# SET TASK:
Transcribe the data from its start through the line containing "click(x=178, y=96)", including that line. Leave the pictures out of your copy.

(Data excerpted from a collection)
* * * * *

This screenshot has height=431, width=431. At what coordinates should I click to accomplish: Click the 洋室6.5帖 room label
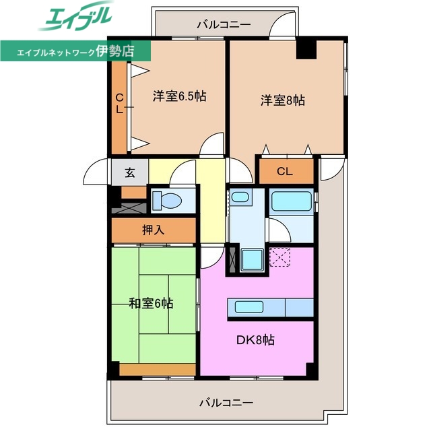click(x=178, y=96)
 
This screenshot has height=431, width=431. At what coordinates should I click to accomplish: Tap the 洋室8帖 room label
click(x=283, y=100)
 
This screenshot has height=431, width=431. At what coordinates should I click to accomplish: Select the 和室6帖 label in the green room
click(x=151, y=304)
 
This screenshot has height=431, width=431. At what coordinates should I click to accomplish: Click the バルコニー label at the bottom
click(x=226, y=403)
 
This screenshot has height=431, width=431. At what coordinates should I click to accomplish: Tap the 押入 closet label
click(x=153, y=230)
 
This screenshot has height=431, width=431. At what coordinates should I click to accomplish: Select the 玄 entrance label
click(x=129, y=172)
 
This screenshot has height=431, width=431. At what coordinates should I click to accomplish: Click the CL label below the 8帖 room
click(x=285, y=172)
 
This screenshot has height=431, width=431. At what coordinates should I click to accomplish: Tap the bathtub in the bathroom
click(x=291, y=202)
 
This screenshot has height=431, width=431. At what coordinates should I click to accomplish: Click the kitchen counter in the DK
click(x=273, y=307)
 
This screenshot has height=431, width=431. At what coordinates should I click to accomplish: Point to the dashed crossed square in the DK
click(x=278, y=257)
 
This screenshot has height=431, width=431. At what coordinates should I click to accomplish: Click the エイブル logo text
click(x=74, y=19)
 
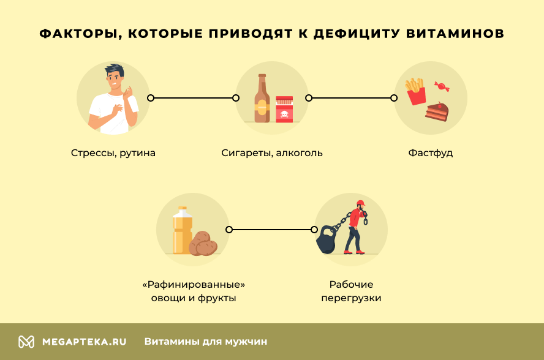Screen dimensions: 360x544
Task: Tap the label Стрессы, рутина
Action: (x=113, y=152)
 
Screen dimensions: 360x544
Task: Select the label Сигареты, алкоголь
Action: (x=272, y=152)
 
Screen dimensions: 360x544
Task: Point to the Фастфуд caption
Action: (x=431, y=152)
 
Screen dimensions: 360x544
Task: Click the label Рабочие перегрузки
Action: (x=351, y=291)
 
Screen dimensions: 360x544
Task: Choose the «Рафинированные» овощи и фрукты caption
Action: (x=193, y=291)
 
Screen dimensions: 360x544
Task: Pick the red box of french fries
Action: (x=417, y=94)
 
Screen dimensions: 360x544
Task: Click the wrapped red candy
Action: (x=441, y=86)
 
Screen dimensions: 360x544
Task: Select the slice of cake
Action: (x=437, y=111)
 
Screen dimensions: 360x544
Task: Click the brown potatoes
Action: (x=203, y=244)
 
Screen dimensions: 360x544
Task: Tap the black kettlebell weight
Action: (x=325, y=240)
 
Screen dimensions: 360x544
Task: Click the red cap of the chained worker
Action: (x=360, y=203)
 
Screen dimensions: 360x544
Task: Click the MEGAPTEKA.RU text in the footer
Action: (x=84, y=342)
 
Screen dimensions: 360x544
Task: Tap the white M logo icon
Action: (x=26, y=342)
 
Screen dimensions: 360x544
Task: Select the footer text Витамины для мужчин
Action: (x=206, y=342)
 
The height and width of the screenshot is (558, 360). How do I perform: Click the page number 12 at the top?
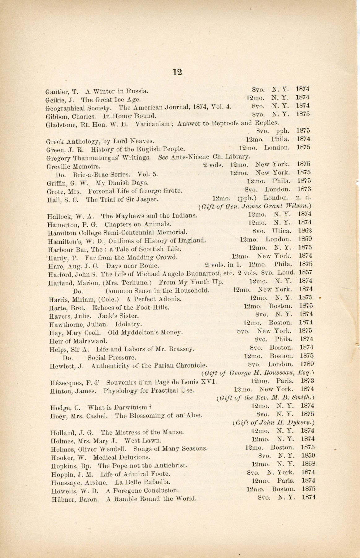(177, 72)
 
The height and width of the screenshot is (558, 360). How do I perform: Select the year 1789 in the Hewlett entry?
(307, 364)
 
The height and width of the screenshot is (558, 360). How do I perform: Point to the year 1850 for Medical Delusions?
(308, 456)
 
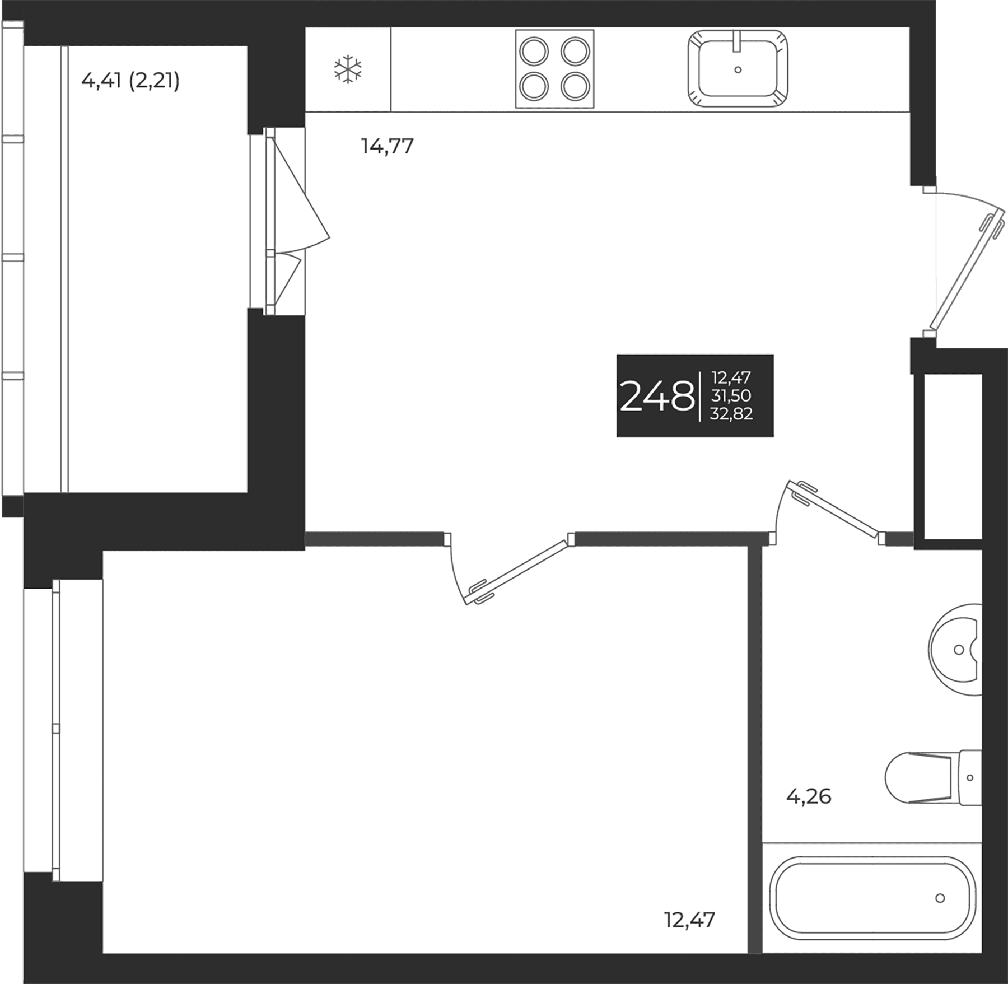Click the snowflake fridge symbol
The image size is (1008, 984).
pyautogui.click(x=348, y=69)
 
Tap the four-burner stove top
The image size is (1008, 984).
pyautogui.click(x=554, y=69)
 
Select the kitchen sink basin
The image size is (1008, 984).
pyautogui.click(x=738, y=68)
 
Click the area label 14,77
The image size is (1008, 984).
pyautogui.click(x=388, y=146)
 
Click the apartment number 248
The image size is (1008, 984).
pyautogui.click(x=657, y=396)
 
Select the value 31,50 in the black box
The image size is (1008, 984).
pyautogui.click(x=731, y=395)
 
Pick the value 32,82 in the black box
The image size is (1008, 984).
pyautogui.click(x=731, y=413)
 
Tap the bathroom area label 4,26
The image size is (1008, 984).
pyautogui.click(x=809, y=796)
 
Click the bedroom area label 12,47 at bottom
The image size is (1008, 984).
pyautogui.click(x=690, y=920)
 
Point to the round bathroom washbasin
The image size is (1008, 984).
pyautogui.click(x=955, y=650)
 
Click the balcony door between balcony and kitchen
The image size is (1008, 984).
pyautogui.click(x=288, y=221)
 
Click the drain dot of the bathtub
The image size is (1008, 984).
pyautogui.click(x=940, y=898)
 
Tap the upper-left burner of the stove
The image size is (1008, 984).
pyautogui.click(x=534, y=52)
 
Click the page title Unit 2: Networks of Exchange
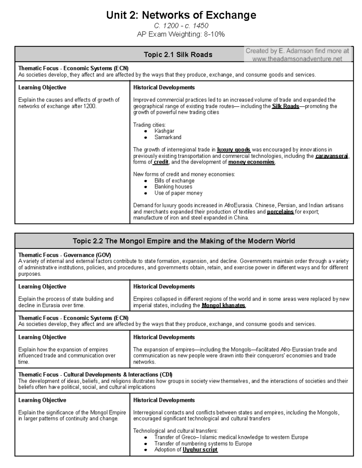pyautogui.click(x=181, y=15)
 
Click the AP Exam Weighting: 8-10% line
pyautogui.click(x=181, y=34)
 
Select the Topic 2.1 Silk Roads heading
pyautogui.click(x=178, y=55)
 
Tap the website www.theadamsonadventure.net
pyautogui.click(x=297, y=59)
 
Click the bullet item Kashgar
pyautogui.click(x=164, y=131)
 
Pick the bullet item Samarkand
pyautogui.click(x=168, y=137)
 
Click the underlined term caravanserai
pyautogui.click(x=332, y=156)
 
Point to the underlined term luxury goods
pyautogui.click(x=233, y=150)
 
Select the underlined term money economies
pyautogui.click(x=251, y=162)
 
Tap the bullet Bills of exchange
pyautogui.click(x=174, y=181)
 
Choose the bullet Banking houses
pyautogui.click(x=173, y=187)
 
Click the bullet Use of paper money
pyautogui.click(x=178, y=193)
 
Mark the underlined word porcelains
pyautogui.click(x=280, y=212)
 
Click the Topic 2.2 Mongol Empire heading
pyautogui.click(x=184, y=241)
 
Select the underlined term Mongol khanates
pyautogui.click(x=223, y=305)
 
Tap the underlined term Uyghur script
pyautogui.click(x=200, y=450)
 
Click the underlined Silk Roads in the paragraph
pyautogui.click(x=285, y=106)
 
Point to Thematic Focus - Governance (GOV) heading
pyautogui.click(x=65, y=255)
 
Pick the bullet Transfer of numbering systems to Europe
pyautogui.click(x=203, y=443)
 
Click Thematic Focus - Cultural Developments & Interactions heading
pyautogui.click(x=95, y=375)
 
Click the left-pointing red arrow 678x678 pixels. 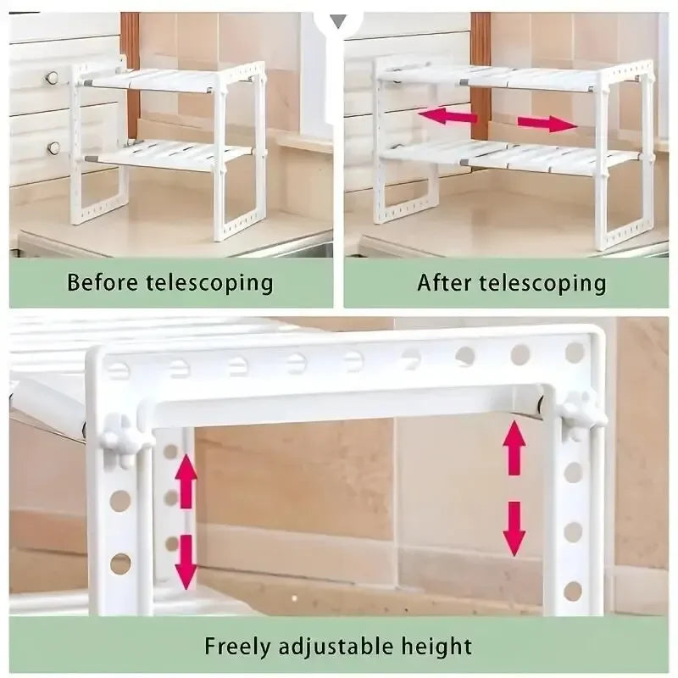[447, 116]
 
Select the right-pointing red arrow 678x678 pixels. [547, 124]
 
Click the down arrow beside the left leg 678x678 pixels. [186, 563]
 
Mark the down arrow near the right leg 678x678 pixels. [514, 529]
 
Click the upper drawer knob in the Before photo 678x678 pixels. [53, 78]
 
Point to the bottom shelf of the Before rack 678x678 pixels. [170, 155]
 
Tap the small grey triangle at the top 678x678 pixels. [338, 21]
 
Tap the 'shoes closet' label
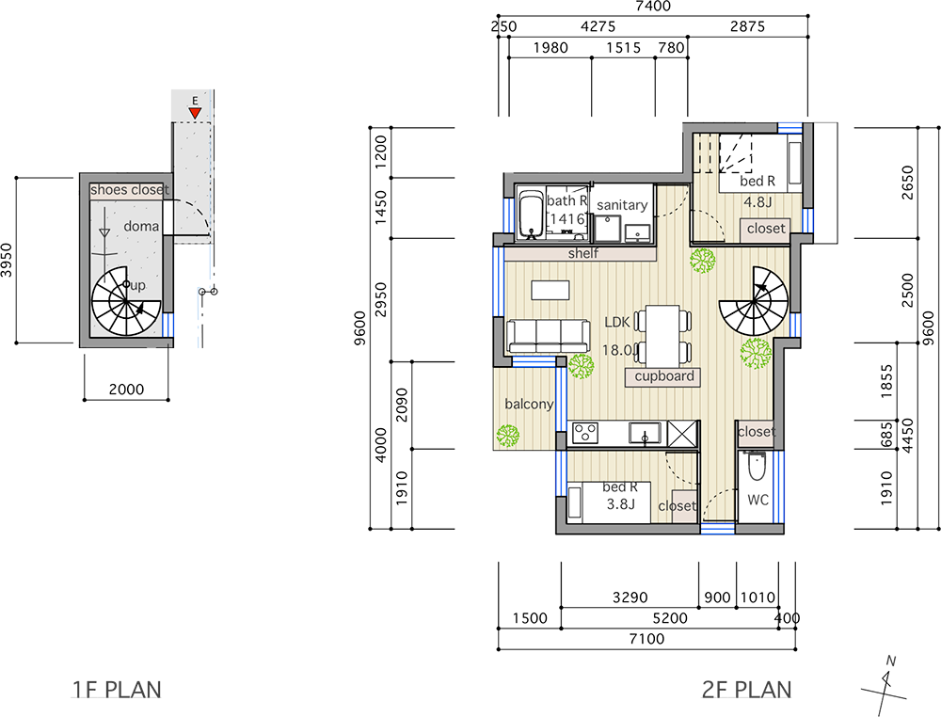click(130, 190)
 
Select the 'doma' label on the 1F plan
click(141, 226)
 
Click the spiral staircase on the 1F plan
click(126, 301)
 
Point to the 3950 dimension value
click(6, 260)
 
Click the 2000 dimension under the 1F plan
click(127, 390)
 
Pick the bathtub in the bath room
click(530, 215)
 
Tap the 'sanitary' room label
click(622, 205)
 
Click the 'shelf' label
click(582, 253)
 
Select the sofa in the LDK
click(548, 336)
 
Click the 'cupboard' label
click(663, 376)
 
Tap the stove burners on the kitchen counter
click(585, 433)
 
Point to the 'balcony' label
click(529, 405)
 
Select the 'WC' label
click(758, 500)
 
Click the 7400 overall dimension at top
click(654, 7)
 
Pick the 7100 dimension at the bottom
click(647, 638)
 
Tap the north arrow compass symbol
click(885, 686)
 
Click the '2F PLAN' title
click(746, 690)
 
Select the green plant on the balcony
click(508, 437)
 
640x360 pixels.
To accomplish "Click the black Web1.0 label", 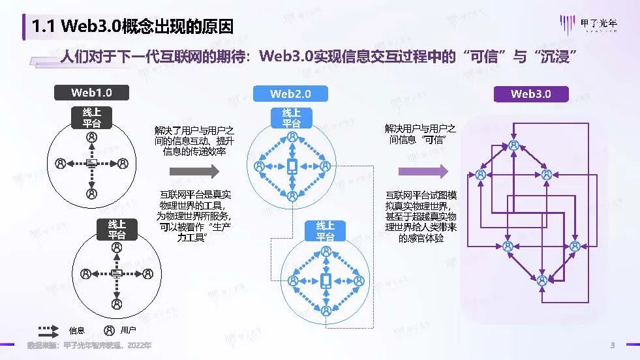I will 91,93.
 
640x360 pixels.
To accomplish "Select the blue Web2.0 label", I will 290,94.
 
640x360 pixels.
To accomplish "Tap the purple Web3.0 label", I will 530,94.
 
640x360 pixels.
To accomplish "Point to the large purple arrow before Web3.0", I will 423,172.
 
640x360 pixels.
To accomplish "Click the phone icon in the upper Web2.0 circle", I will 292,166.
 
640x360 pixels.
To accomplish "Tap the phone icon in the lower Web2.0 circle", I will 326,280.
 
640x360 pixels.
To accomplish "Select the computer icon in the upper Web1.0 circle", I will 91,163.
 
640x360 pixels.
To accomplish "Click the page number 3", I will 612,345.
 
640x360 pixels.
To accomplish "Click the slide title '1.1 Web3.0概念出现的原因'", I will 133,25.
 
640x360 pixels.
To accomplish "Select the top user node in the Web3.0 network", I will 514,145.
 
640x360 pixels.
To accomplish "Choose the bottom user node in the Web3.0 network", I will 541,280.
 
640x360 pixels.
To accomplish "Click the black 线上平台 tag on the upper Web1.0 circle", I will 91,117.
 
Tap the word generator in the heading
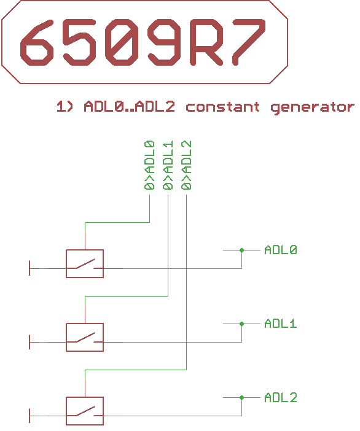[312, 107]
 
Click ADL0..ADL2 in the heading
[129, 107]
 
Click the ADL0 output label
[281, 250]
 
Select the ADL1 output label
[281, 324]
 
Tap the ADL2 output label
[281, 397]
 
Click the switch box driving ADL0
[85, 264]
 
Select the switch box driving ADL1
[85, 338]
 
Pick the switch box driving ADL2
[85, 411]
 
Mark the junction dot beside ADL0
[241, 250]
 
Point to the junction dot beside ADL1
[241, 324]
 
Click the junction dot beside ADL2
[241, 397]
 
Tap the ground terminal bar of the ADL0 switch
[29, 268]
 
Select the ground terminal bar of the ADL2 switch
[29, 416]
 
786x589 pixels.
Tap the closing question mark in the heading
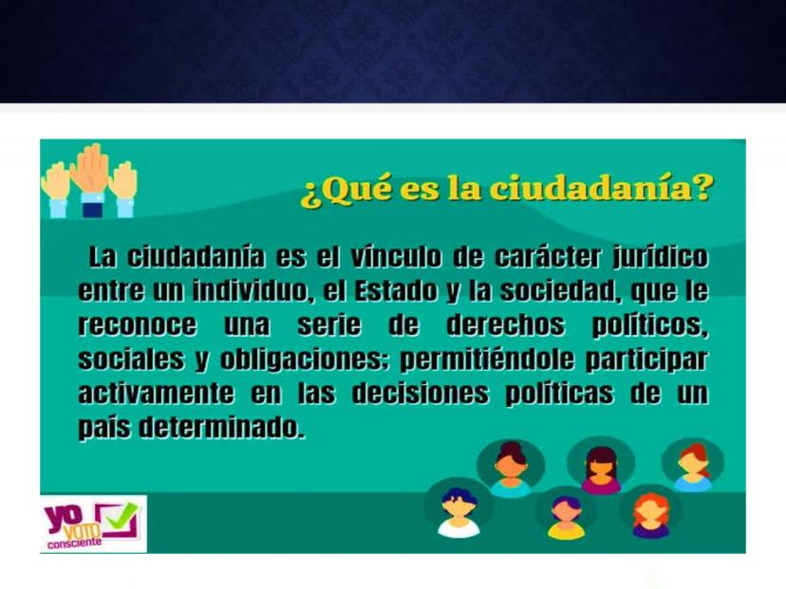point(701,189)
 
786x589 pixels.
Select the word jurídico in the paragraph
point(661,258)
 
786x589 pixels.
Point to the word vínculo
point(397,257)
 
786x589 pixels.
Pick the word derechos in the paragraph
point(505,324)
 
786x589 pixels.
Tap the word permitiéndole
point(486,359)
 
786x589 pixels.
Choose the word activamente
point(156,393)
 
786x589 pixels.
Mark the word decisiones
point(421,393)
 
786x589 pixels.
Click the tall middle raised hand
point(92,179)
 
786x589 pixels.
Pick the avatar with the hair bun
point(511,468)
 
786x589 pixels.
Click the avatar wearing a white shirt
point(458,512)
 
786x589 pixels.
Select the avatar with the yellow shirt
point(566,517)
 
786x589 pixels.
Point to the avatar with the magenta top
point(601,469)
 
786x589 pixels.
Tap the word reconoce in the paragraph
point(138,324)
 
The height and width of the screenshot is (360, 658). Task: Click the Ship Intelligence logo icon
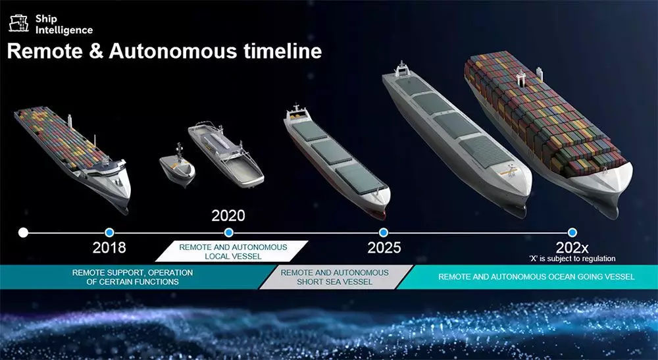click(x=19, y=24)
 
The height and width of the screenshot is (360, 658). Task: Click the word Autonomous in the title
click(x=173, y=51)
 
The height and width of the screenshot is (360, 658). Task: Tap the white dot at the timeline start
click(x=24, y=232)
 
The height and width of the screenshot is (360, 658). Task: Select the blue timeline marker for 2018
click(x=109, y=232)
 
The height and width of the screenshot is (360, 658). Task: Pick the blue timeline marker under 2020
click(x=229, y=232)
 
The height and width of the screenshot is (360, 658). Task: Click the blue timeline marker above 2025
click(x=383, y=232)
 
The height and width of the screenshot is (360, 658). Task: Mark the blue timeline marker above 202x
click(x=572, y=232)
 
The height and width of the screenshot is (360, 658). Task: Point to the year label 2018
click(x=109, y=247)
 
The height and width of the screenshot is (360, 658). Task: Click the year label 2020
click(x=228, y=216)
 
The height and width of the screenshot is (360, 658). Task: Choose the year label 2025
click(x=384, y=247)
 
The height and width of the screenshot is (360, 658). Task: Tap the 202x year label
click(x=572, y=247)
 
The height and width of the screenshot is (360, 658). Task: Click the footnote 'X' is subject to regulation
click(x=572, y=259)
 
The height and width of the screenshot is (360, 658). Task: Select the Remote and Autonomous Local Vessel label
click(x=233, y=252)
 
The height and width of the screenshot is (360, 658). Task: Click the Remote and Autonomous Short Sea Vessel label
click(x=334, y=277)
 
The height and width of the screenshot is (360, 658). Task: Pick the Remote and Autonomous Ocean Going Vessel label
click(x=536, y=277)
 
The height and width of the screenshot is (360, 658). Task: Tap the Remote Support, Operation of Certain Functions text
click(x=133, y=277)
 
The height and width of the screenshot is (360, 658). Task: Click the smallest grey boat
click(x=177, y=165)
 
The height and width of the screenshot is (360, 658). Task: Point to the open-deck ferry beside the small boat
click(x=226, y=153)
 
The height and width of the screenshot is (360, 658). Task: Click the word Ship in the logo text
click(x=46, y=19)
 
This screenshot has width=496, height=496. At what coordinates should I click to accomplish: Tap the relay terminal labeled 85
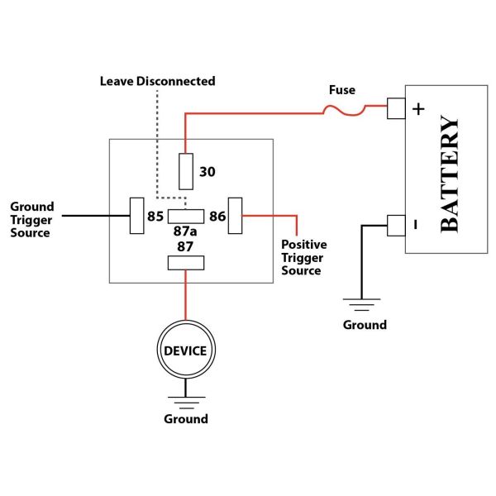click(x=136, y=216)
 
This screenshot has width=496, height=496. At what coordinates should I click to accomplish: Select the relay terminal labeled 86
click(x=235, y=216)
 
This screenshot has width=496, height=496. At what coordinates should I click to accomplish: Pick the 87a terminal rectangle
click(x=185, y=217)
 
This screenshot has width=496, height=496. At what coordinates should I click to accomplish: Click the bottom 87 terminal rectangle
click(x=185, y=263)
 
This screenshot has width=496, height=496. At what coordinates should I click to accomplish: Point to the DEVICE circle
click(x=185, y=351)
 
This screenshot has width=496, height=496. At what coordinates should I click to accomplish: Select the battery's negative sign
click(x=417, y=224)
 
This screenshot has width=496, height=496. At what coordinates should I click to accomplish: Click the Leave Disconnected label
click(x=157, y=81)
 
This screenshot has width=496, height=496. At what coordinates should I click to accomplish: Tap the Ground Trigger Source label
click(x=31, y=219)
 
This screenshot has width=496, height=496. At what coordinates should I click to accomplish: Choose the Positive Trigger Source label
click(x=304, y=257)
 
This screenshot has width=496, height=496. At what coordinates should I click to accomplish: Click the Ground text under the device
click(x=185, y=419)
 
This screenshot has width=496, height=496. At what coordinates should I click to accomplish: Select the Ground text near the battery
click(x=365, y=325)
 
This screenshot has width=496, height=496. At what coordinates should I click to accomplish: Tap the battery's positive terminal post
click(x=396, y=108)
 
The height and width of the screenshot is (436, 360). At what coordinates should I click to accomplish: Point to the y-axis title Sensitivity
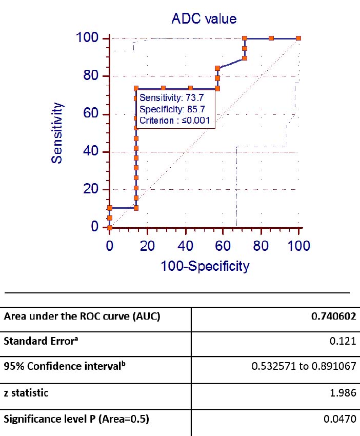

* * * * *

# OUTPUT OF THE TASK:
This screenshot has height=431, width=431. At what coordinates should I click to accomplish: Click the 洋室6.5帖 room label
click(x=178, y=96)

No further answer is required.